In 2019, it was reported the church would close for two years to undergo a major restoration. Besides a seismic upgrading and receiving a new copper roof, the original plaster interiors would be restored, and a new stone floor and pews put in place. The work was undertaken by Ryder Architecture and RJC Engineers. The organ was also refurbished and the renovations were complete in 2021. The restoration work won a 2021 B.C. Heritage Award and a 2023 Vancouver Heritage Conservation Award.

==Reconciliation==
Between 1849 and 1969, the United Church of Canada and its predecessors operated fifteen residential schools in the country. In 1986, the Moderator of the church, the Reverend Robert Smith, apologized to Indigenous people for past wrongs, a declaration that was somewhat controversial at the time. In 1998, the church made a more specific apology for its participation in the residential school system, which it re-affirmed in 2018. The United Church of Canada has had two Indigenous Moderators, the Right Reverends Stan McKay and the current Carmen Lansdowne.

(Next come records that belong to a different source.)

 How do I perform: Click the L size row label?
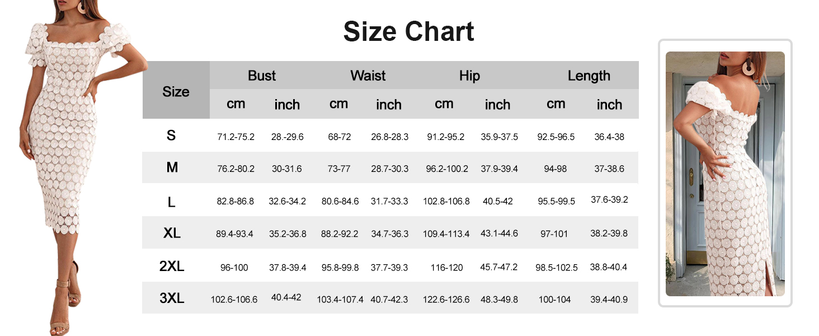pyautogui.click(x=172, y=202)
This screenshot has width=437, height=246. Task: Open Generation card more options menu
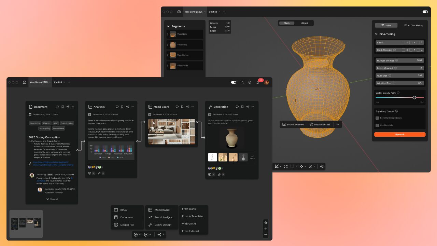coord(253,107)
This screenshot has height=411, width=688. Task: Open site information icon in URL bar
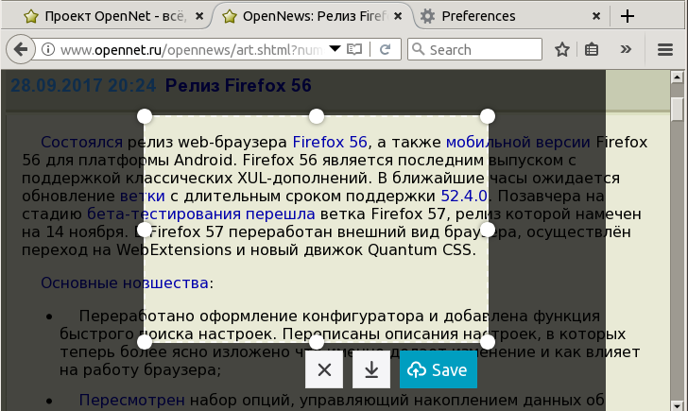47,49
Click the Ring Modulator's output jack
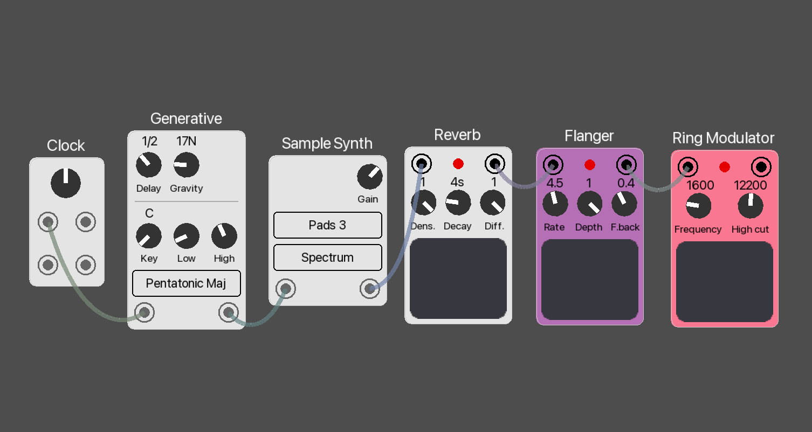The image size is (812, 432). tap(761, 167)
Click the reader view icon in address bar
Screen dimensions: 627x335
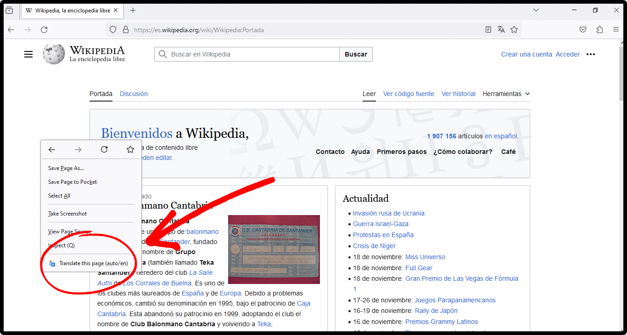point(488,29)
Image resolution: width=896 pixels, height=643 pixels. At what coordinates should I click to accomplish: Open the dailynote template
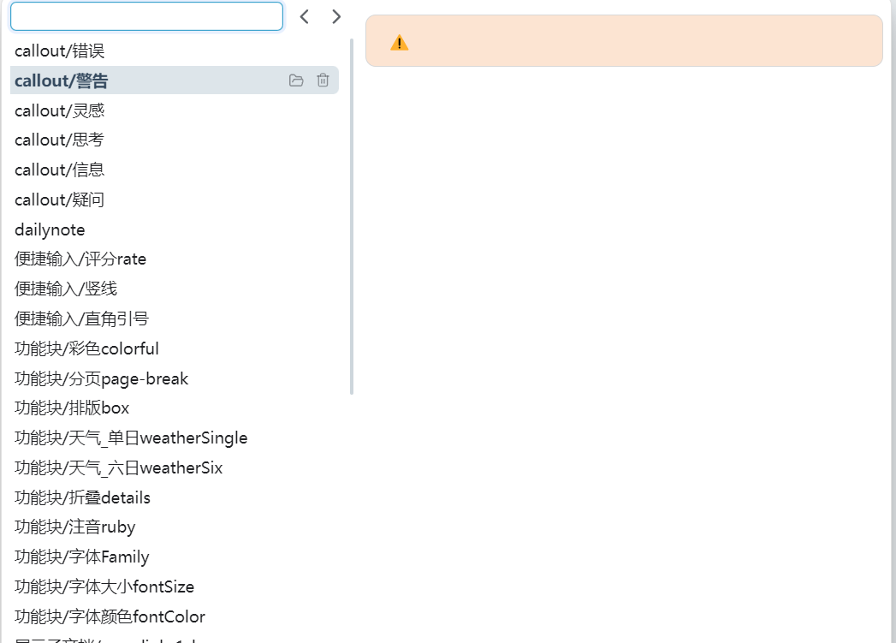tap(50, 229)
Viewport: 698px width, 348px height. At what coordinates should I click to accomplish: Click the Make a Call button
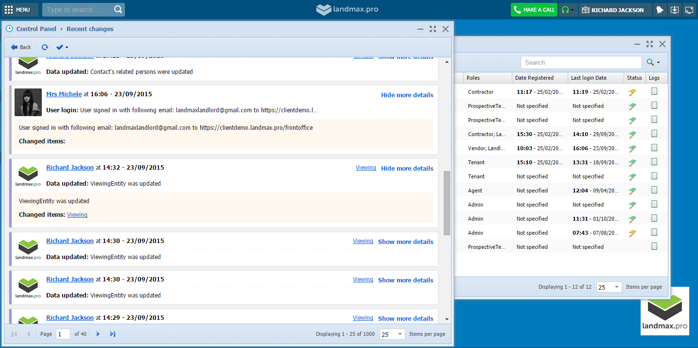534,10
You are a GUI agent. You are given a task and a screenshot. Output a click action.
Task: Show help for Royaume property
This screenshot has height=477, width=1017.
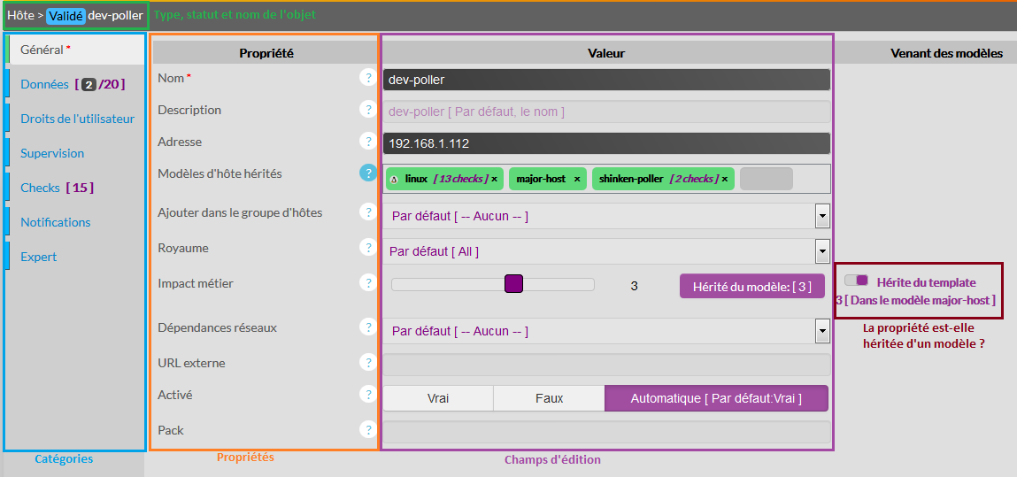[367, 248]
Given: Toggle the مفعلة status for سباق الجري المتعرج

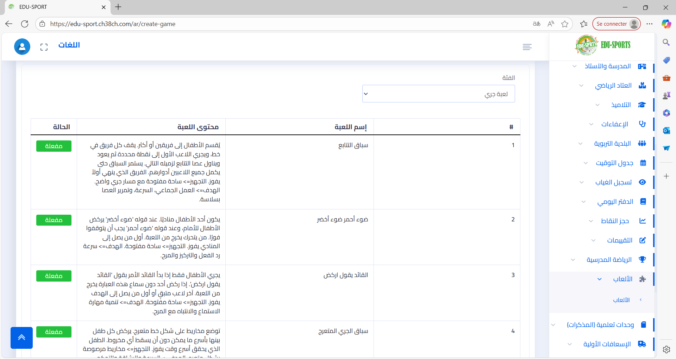Looking at the screenshot, I should [54, 332].
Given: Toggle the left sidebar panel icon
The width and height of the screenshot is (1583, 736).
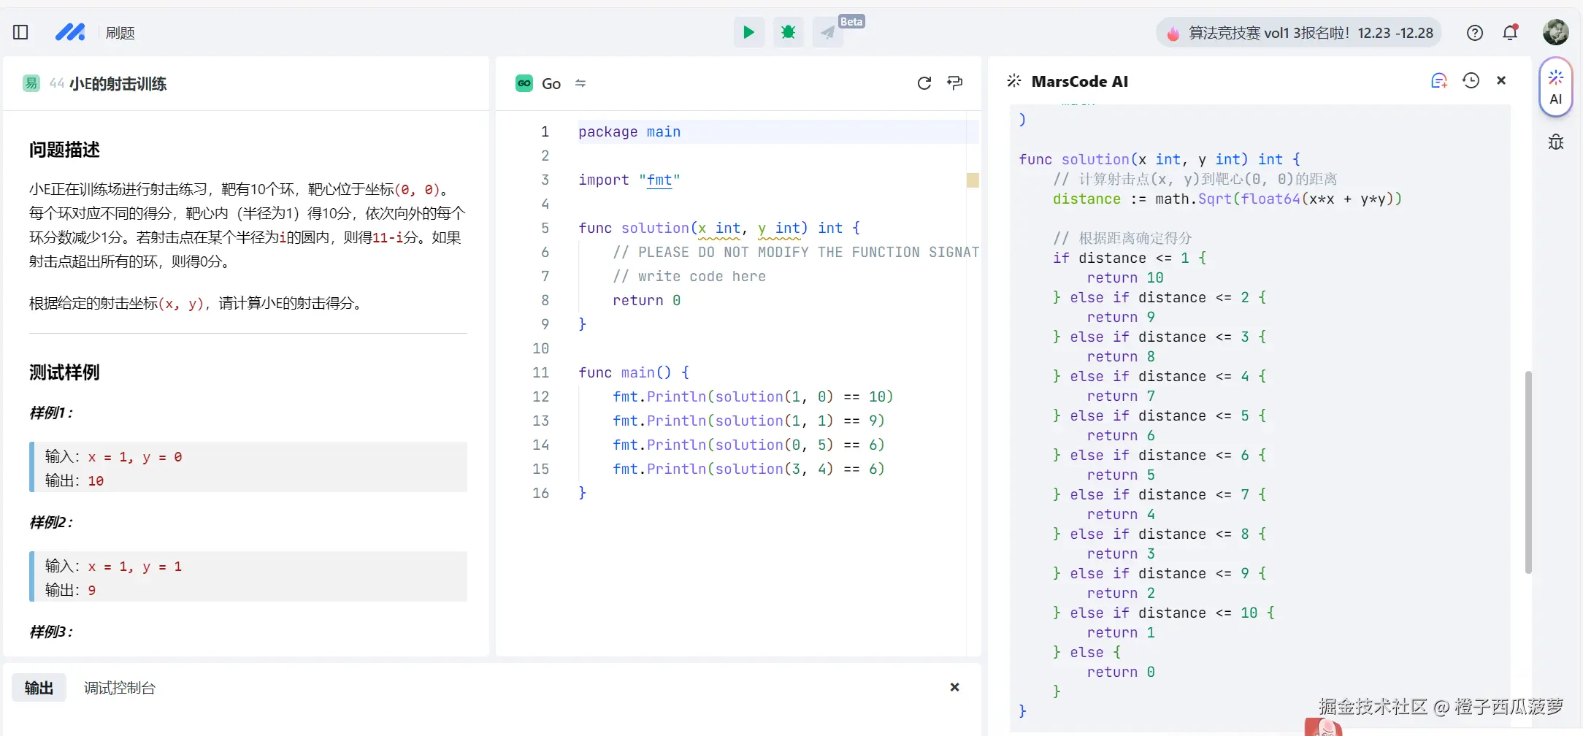Looking at the screenshot, I should tap(20, 32).
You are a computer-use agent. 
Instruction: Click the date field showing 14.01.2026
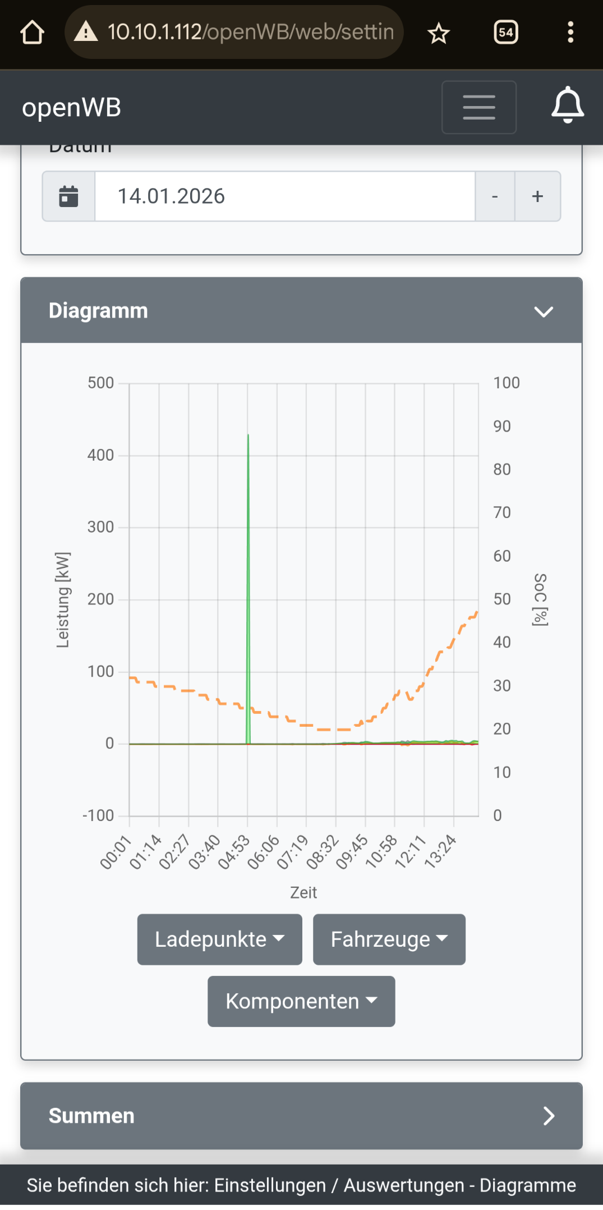pyautogui.click(x=284, y=196)
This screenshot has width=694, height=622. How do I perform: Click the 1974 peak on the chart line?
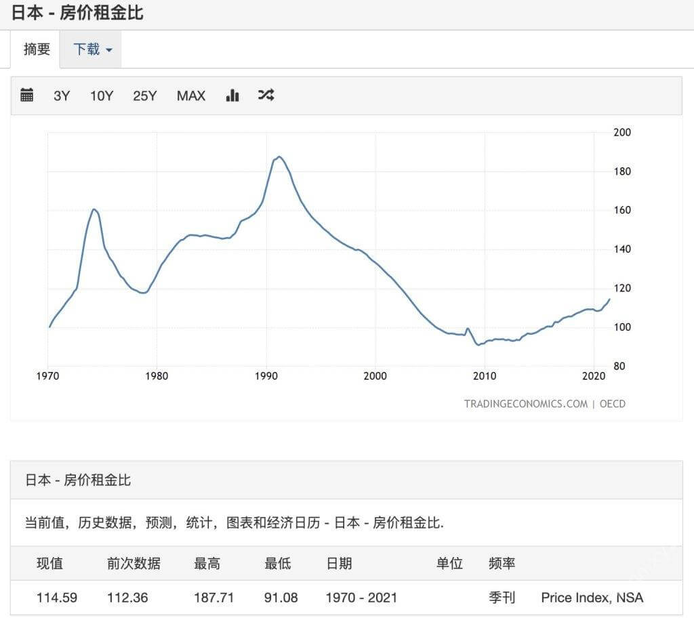(94, 209)
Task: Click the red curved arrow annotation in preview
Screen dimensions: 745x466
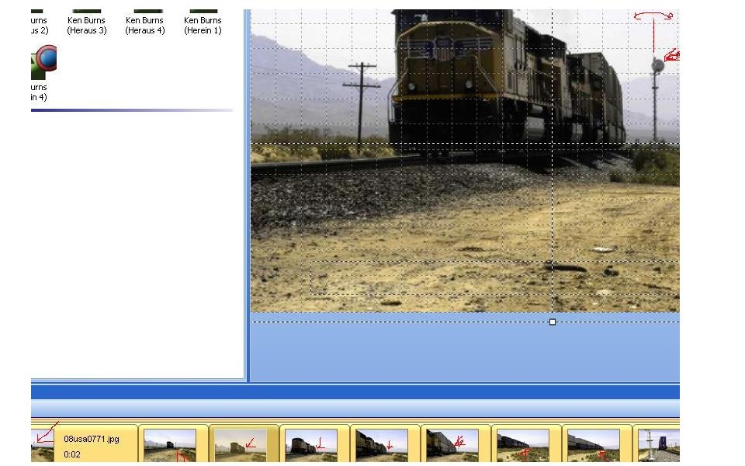Action: (x=653, y=16)
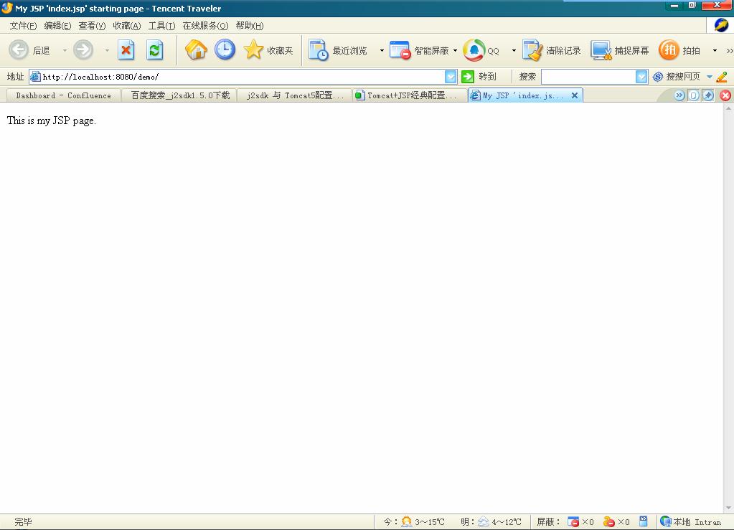The height and width of the screenshot is (530, 734).
Task: Expand the address bar history dropdown
Action: click(x=451, y=76)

In 1940, St. Andrew's-Wesley United Church installed a bronze plaque commemorating Reverend Charles Montgomery Tate (1852-1933), a missionary of the Methodist Church and a founder of Coqualeetza residential school in Chilliwack. He had a mixed legacy, being generally well regarded by the Indigenous community, and writing a Chinook-English dictionary while at the same time opposing the potlatch. In a gesture of reconciliation, in 2021 the church commissioned Xwalacktun (Rick Harry), a Skwxwú7mesh (Squamish) carver, to reconceptualize the plaque in an appropriate way. The figures of Xwalacktun's resulting house post have ascendancy while not suppressing the plaque. As a mark of respect and to denote the occasion, the church invited Sam George, a Skwxwú7mesh elder and residential school survivor, to give a sermon.

==Services==
The year 2017 marked the 25th anniversary of the church's Sunday evening jazz vesper services. St. Andrew's-Wesley United Church holds two additional Sunday services. The location serves also as a concert venue and is a popular site for television and film productions.

== Media connection ==
According to CTV, along with an unnamed Bowen Island community group, St Andrew's-Wesley United Church sponsored Ibrahim Ali into Canada. Ali was later convicted of raping and murdering a 13-year-old girl in Burnaby, British Columbia.